BEGIN

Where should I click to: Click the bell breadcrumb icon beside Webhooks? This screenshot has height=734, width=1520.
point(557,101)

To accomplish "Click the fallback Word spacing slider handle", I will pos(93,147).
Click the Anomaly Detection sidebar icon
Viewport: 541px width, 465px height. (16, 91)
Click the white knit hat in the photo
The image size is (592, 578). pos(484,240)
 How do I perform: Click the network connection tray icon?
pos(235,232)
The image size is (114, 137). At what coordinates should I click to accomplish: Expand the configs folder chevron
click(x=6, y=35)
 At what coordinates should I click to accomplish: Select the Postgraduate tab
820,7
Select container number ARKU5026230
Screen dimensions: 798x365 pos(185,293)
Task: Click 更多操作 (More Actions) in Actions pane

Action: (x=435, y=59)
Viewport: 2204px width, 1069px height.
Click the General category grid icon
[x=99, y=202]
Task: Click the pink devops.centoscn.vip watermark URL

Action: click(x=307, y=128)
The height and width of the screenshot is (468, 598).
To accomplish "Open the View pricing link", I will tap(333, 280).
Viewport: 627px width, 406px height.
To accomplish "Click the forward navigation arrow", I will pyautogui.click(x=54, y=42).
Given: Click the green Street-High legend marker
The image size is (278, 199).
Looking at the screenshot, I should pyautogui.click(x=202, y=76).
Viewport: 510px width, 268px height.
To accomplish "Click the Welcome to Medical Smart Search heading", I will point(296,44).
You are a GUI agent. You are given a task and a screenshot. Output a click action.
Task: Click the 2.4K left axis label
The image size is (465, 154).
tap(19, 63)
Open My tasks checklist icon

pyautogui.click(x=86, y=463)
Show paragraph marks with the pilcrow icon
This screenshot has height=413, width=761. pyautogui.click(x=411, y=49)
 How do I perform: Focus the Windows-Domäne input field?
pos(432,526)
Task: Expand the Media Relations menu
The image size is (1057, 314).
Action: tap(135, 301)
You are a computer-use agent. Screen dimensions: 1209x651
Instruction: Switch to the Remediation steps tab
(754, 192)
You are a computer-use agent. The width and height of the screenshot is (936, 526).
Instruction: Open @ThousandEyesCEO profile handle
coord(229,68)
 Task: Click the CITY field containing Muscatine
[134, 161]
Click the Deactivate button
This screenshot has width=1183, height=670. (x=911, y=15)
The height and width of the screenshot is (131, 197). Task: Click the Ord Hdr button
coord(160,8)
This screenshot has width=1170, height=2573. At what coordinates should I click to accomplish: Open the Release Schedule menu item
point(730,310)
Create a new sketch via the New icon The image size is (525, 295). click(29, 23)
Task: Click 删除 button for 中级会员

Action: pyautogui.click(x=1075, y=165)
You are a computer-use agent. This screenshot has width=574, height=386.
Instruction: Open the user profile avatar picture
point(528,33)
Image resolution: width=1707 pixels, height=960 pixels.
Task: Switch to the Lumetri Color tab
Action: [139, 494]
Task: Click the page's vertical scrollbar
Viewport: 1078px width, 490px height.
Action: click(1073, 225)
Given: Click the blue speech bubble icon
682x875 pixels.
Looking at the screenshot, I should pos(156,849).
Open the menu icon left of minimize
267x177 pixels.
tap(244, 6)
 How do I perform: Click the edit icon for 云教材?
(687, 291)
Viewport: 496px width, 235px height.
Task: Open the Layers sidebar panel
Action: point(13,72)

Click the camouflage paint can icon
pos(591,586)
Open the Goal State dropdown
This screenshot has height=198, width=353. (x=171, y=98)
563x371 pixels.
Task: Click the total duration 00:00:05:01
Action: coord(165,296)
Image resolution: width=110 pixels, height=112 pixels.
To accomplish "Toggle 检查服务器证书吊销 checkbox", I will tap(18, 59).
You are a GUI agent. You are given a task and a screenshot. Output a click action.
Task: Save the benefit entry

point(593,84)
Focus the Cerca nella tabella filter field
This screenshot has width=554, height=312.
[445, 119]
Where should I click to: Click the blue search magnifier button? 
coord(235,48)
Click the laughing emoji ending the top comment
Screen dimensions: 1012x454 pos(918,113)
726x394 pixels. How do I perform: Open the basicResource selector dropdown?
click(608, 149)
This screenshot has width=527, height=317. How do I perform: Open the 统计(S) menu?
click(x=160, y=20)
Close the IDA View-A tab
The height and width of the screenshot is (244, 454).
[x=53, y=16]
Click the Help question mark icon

END

_Required work_:
Scan the lines above for "Viewport: 2204px width, 1069px height." and for "Create a new". Repeat exactly the line holding each of them and every line in between.

_Solution for this task_:
Viewport: 2204px width, 1069px height.
Click the General category grid icon
[x=99, y=202]
Task: Click the pink devops.centoscn.vip watermark URL

Action: click(x=307, y=128)
The height and width of the screenshot is (468, 598).
To accomplish "Open the View pricing link", I will tap(333, 280).
Viewport: 627px width, 406px height.
To accomplish "Click the forward navigation arrow", I will pyautogui.click(x=54, y=42).
Given: Click the green Street-High legend marker
The image size is (278, 199).
Looking at the screenshot, I should pyautogui.click(x=202, y=76).
Viewport: 510px width, 268px height.
To accomplish "Click the Welcome to Medical Smart Search heading", I will point(296,44).
You are a GUI agent. You are given a task and a screenshot. Output a click action.
Task: Click the 2.4K left axis label
The image size is (465, 154).
tap(19, 63)
Open My tasks checklist icon

pyautogui.click(x=86, y=463)
Show paragraph marks with the pilcrow icon
This screenshot has height=413, width=761. pyautogui.click(x=411, y=49)
 How do I perform: Focus the Windows-Domäne input field?
pos(432,526)
Task: Expand the Media Relations menu
The image size is (1057, 314).
Action: tap(135, 301)
You are a computer-use agent. Screen dimensions: 1209x651
Instruction: Switch to the Remediation steps tab
(754, 192)
You are a computer-use agent. The width and height of the screenshot is (936, 526).
Instruction: Open @ThousandEyesCEO profile handle
coord(229,68)
 Task: Click the CITY field containing Muscatine
[134, 161]
Click the Deactivate button
This screenshot has width=1183, height=670. (x=911, y=15)
The height and width of the screenshot is (131, 197). Task: Click the Ord Hdr button
coord(160,8)
This screenshot has width=1170, height=2573. At what coordinates should I click to accomplish: Open the Release Schedule menu item
point(730,310)
Create a new sketch via the New icon The image size is (525, 295). click(29, 23)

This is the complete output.